BELGIQUE -

Campagne contre la violence faite aux femmes: « La violence verbale aussi, ça fait mal »

Les violences verbales sont pointées du doigt par l’Institut pour l’égalité des femmes et des hommes.
Les violences verbales sont pointées du doigt par l’Institut pour l’égalité des femmes et des hommes.-

L’Institut pour l’égalité des femmes et des hommes lance sa campagne nationale «La violence verbale aussi, ça fait mal», en collaboration avec le mouvement contre la violence à l’occasion de la journée internationale pour l’élimination de la violence à l’égard des femmes qui se déroulera le mardi 25 novembre prochain.

Le but de cette campagne est d’attirer l’attention sur les violences tant verbales que physiques dont sont victimes les femmes.

Au moins 300 000 femmes ont été victimes de violences physiques et/ou sexuelles en Belgique en 2013 et pas moins d’une femme sur 4 a indiqué avoir subi des remarques dénigrantes ou humiliantes de la part de son (ex-)partenaire dans la sphère privée.

L’an dernier toujours, 61.028 cas de violence entre partenaires ont été enregistrés par le parquet dont 24.260 dossiers où il s’agissait de «coups et blessures», soit environ 167 cas enregistrés par jour. En 2013, 157 cas de meurtres, assassinats ou tentatives en lien avec de la violence entre partenaires en 2013 ont également été enregistrés par le parquet.

La campagne s’adresse particulièrement aux jeunes hommes et à leurs amis.

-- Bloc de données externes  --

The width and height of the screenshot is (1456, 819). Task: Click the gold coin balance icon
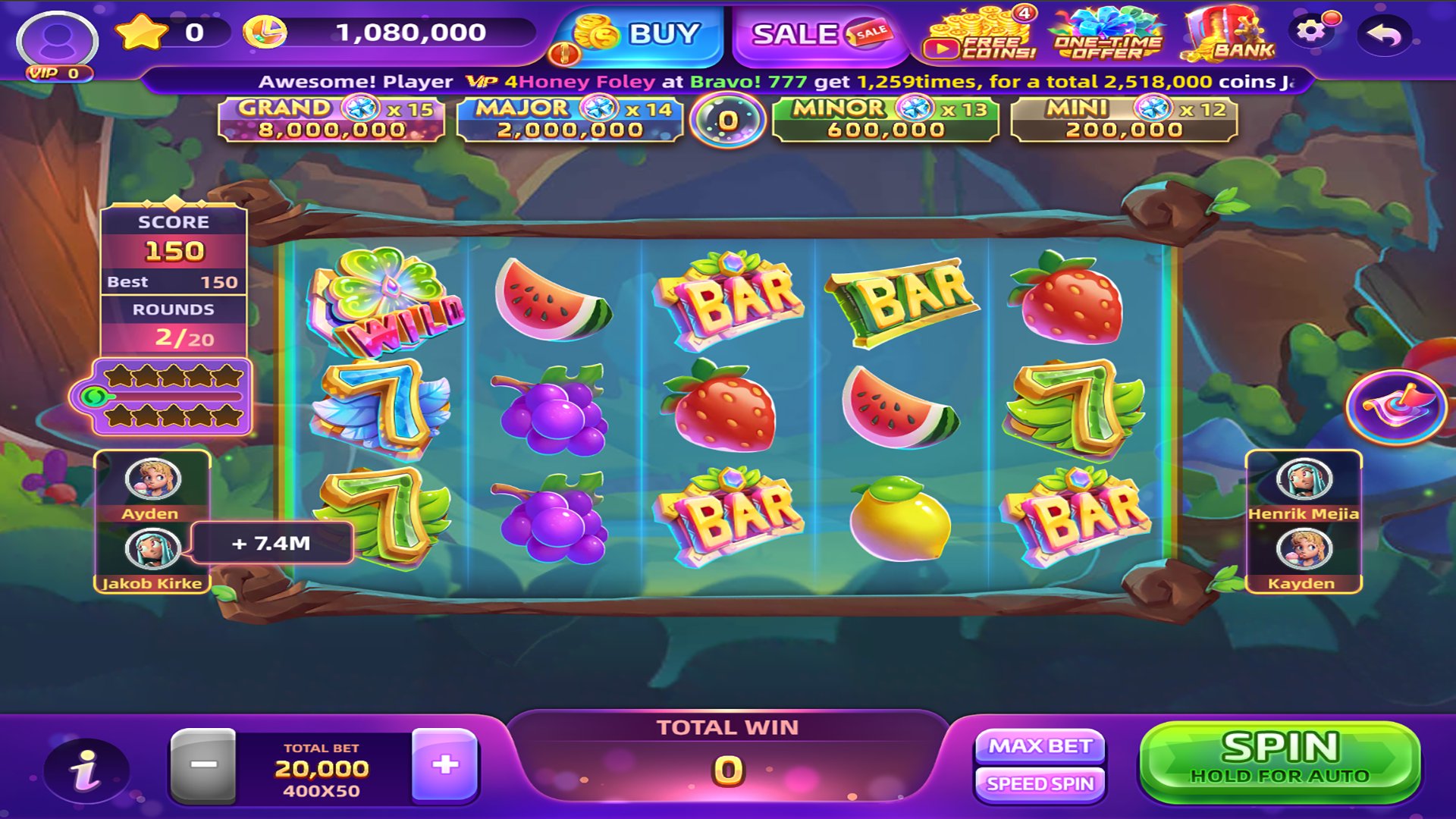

Au moyen de slogans choquants relatifs à de la violence verbale, l’Institut entend souligner que cette forme de violence peut engendrer les mêmes conséquences et mener à de la violence physique.

Plusieurs outils de sensibilisation, tels que des affiches, des jeux de carte, des sous-verres,... ont été distribués dans plus de 400 cafés de tout le pays.